→ **ИСПОЛЬЗУЯ СВЕДЕНИЯ**:
a. Перечислите все, что, согласно отрывку о книге Мерля, придется подчинить единственной задаче — выжить.
b. Воспроизведите без изменений фрагмент из отрывка о книге Мерля, начиная со слов «Владимир Гаков - Ультиматум.» и вплоть до слов «их — убережет.».

→ **БЛОК ТЕКСТА**:
________________________________________

Владимир Гаков - Ультиматум. Ядерная война и безъядерный мир в фантазиях и реальности
Оптимизм Мерля кажется заразительным: веришь, что население маленькой общины сохранится и умножится. Только сможет ли опять стать человечеством? Целый мир придется возводить заново, не оглядываясь на прошлый опыт и подчиняя все заботы, идеи и действия единственной задаче — выжить. Выкарабкаться из ямы, куда завел этот проклятый "опыт", и оставить будущим поколениям какой-то новый, тот, что их — убережет.
Многое из того, что предлагает Мерль, вызовет активное неприятие, даже протест у определенной категории читателей — будь то новая сексуальная политика или новая же политика социальная, замешенная на католицизме. И в становящейся совершенно уж харизматической фигуре вождя — Эмманюэле Конте начинают проступать до боли знакомые черточки "отца и учителя", идущего буквально на все (в том числе наступающего на мораль) во имя "народа"… Не потому ли так скоропалительно, с точки зрения внутренней логики произведения, необоснованно убивает его в финале автор, что обоснования у него другие, не литературные? Он ведь помнит, к чему это не раз приводило в истории…
Двусмысленная утопия, если разобраться. И финал оставляет ощущение двойственное: "Теперь мы можем смотреть в будущее с надеждой. Если только к данным обстоятельствам применимо слово "надежда", — ставит свою последнюю точку в повествовании друг и соратник Конта, новый летописец Мальвиля, отметив знаменательное событие: мальвильцы заново открыли порох. Продержаться-то они продержатся, но останутся ли человечеством? Все тот же вопрос, на который нет ответа…
И смогут ли противостоять искушению — все попробовать заново: сначала с порохом, потом с иными изобретениями неуемного человеческого духа?

________________________________________

[Сохранённые записи]
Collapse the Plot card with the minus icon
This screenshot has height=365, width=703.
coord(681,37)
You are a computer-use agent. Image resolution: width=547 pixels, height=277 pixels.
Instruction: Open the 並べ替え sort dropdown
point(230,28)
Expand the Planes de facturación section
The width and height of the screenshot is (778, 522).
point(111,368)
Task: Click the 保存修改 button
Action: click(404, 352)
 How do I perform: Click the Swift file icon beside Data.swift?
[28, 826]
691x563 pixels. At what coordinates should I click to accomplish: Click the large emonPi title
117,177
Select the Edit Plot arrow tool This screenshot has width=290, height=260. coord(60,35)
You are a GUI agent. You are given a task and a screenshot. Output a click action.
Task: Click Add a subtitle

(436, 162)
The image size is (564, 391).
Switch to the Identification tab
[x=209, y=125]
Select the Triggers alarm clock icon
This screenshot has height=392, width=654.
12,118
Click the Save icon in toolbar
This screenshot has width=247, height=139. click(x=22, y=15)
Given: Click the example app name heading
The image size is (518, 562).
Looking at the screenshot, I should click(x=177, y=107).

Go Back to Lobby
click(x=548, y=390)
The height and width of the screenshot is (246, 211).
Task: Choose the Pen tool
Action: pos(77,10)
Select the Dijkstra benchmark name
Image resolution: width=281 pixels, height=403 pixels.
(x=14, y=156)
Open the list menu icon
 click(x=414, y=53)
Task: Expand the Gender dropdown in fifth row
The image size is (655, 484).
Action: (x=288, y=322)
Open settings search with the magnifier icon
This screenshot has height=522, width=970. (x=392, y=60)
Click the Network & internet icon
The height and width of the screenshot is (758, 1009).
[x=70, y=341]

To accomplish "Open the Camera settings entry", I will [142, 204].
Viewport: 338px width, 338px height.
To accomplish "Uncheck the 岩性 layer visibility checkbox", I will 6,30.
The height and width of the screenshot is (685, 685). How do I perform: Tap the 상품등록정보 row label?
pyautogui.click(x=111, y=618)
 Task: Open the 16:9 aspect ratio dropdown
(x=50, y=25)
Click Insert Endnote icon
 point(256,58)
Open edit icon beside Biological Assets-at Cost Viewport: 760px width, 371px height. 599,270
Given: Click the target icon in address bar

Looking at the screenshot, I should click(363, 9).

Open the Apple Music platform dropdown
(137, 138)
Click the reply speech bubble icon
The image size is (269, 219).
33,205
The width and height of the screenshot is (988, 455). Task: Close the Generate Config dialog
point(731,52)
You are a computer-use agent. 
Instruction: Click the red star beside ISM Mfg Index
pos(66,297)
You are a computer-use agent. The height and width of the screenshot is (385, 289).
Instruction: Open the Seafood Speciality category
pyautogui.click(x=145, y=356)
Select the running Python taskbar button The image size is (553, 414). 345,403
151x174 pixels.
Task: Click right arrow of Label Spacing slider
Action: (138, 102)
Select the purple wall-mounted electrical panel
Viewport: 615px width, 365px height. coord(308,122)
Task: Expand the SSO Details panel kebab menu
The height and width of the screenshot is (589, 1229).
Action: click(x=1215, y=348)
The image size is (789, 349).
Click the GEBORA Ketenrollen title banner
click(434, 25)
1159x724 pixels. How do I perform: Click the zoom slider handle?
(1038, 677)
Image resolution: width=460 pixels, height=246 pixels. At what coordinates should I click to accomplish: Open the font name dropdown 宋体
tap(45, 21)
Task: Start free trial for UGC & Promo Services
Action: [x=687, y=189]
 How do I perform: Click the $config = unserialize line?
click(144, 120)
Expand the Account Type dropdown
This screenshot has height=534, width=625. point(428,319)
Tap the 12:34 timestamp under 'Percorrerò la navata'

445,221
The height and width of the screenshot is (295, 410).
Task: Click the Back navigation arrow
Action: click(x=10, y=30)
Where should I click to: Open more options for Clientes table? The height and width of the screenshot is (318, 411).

________________________________________

→ **ОТВЕТЫ ПО ПОРЯДКУ**:
a. заботы, идеи, действия

b.
Владимир Гаков - Ультиматум. Ядерная война и безъядерный мир в фантазиях и реальности
Оптимизм Мерля кажется заразительным: веришь, что население маленькой общины сохранится и умножится. Только сможет ли опять стать человечеством? Целый мир придется возводить заново, не оглядываясь на прошлый опыт и подчиняя все заботы, идеи и действия единственной задаче — выжить. Выкарабкаться из ямы, куда завел этот проклятый "опыт", и оставить будущим поколениям какой-то новый, тот, что их — убережет.